The joys of wine tourism post Covid-19

Samantha White talks about the challenges and changes of running a cellar door tasting room post Covid-19, while retaining Alert level 2 protocols - and her journey from toddler to wine cellar door manager.

The story of Whitehaven

Samantha White was a tender young two year old when her parents Greg and Sue White established Whitehaven Winery, named in homage to the calm haven they found whensheltering in the Marlborough Sounds on their family yacht, and for the importance of family.  Fast forward 26 years and Samantha is now the new customer experience manager at Whitehaven’s newly re-opened cellar door post lockdown.

The 28 year old spent the first few months of her life at sea with parents, Greg and Sue; keen sailors in the 1990s whwo had decided to shed their corporate business suits and explore the Pacific on their 48 foot yacht, Chanticleer.  The trip was momentous for many reasons, not least for Samantha who spent the first six months of her life on board.

* [Provided data]
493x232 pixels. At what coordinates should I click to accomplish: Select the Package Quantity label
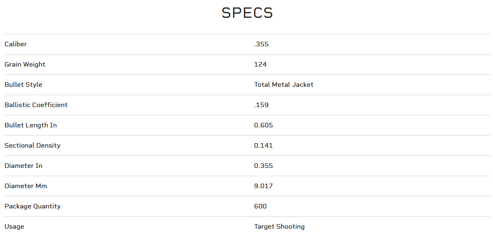(32, 206)
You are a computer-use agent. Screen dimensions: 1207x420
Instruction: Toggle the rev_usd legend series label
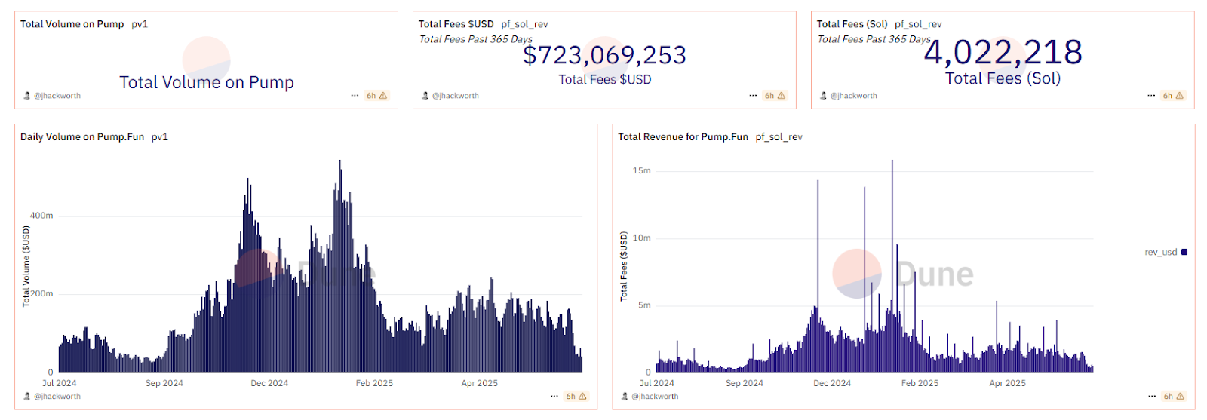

* [Tasks to carry out]
[a] Answer these about the piece on wine tourism:
(i) What is Samantha White's new job at Whitehaven?
(ii) What was the family yacht called?
(iii) How many months of her life did Samantha spend on board?
[b] Reproduce the piece on wine tourism word for word, from "The story of" to "door post lockdown.".

* [Answers per task]
[a]
(i) Customer experience manager
(ii) Chanticleer
(iii) The first six months

[b]
The story of Whitehaven

Samantha White was a tender young two year old when her parents Greg and Sue White established Whitehaven Winery, named in homage to the calm haven they found whensheltering in the Marlborough Sounds on their family yacht, and for the importance of family.  Fast forward 26 years and Samantha is now the new customer experience manager at Whitehaven’s newly re-opened cellar door post lockdown.